**WHAT NEEDS TO BE DONE**
Each line from the start of the entries through the line that contains "[kleuren-waaier] (75, 1318)" should be output exactly, please.

[Records contained in a dataset]
-=-=-=-=-

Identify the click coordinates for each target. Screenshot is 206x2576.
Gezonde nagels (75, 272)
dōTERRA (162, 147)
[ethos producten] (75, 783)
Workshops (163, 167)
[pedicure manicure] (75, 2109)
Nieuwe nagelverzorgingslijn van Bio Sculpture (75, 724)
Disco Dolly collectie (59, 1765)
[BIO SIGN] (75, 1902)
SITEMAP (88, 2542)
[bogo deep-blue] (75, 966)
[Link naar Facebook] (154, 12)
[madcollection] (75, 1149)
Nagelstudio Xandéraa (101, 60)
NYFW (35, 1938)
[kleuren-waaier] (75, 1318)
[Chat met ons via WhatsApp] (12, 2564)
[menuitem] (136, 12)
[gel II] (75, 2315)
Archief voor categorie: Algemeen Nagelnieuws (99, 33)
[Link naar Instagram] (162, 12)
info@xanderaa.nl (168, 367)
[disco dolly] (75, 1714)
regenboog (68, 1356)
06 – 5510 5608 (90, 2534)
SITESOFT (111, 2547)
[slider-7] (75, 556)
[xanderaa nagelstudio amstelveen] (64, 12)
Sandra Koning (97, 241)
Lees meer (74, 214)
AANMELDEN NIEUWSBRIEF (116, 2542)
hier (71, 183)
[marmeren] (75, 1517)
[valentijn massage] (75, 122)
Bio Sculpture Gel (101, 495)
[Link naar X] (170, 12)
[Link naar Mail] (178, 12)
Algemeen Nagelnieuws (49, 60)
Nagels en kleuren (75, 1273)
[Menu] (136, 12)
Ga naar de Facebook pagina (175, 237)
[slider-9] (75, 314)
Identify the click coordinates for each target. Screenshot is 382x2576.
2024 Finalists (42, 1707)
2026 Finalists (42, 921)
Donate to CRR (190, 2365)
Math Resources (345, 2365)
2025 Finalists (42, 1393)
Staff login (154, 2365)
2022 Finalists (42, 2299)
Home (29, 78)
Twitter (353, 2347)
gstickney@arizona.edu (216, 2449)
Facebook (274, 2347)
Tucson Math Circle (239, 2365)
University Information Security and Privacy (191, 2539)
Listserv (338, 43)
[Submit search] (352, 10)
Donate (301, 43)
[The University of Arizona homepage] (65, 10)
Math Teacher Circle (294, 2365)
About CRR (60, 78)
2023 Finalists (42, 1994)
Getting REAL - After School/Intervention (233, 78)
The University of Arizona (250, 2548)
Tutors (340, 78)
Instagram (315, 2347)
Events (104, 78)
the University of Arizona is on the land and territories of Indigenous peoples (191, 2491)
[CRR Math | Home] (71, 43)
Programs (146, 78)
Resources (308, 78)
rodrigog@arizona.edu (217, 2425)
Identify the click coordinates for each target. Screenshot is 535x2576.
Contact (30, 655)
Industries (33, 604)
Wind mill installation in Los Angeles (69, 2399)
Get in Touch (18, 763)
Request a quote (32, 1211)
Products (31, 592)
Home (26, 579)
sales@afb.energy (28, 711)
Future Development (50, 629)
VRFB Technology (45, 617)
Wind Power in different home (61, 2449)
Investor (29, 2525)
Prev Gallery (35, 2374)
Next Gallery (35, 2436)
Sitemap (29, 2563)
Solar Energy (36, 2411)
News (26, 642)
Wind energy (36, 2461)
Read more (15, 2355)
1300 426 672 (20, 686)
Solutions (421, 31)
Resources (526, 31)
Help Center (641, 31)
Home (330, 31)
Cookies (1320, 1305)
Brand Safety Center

-=-=-=-=-

**ANSWER TO THIS EXERCISE**
Identify the click coordinates for each target. Screenshot is 206x2576.
Gezonde nagels (75, 272)
dōTERRA (162, 147)
[ethos producten] (75, 783)
Workshops (163, 167)
[pedicure manicure] (75, 2109)
Nieuwe nagelverzorgingslijn van Bio Sculpture (75, 724)
Disco Dolly collectie (59, 1765)
[BIO SIGN] (75, 1902)
SITEMAP (88, 2542)
[bogo deep-blue] (75, 966)
[Link naar Facebook] (154, 12)
[madcollection] (75, 1149)
Nagelstudio Xandéraa (101, 60)
NYFW (35, 1938)
[kleuren-waaier] (75, 1318)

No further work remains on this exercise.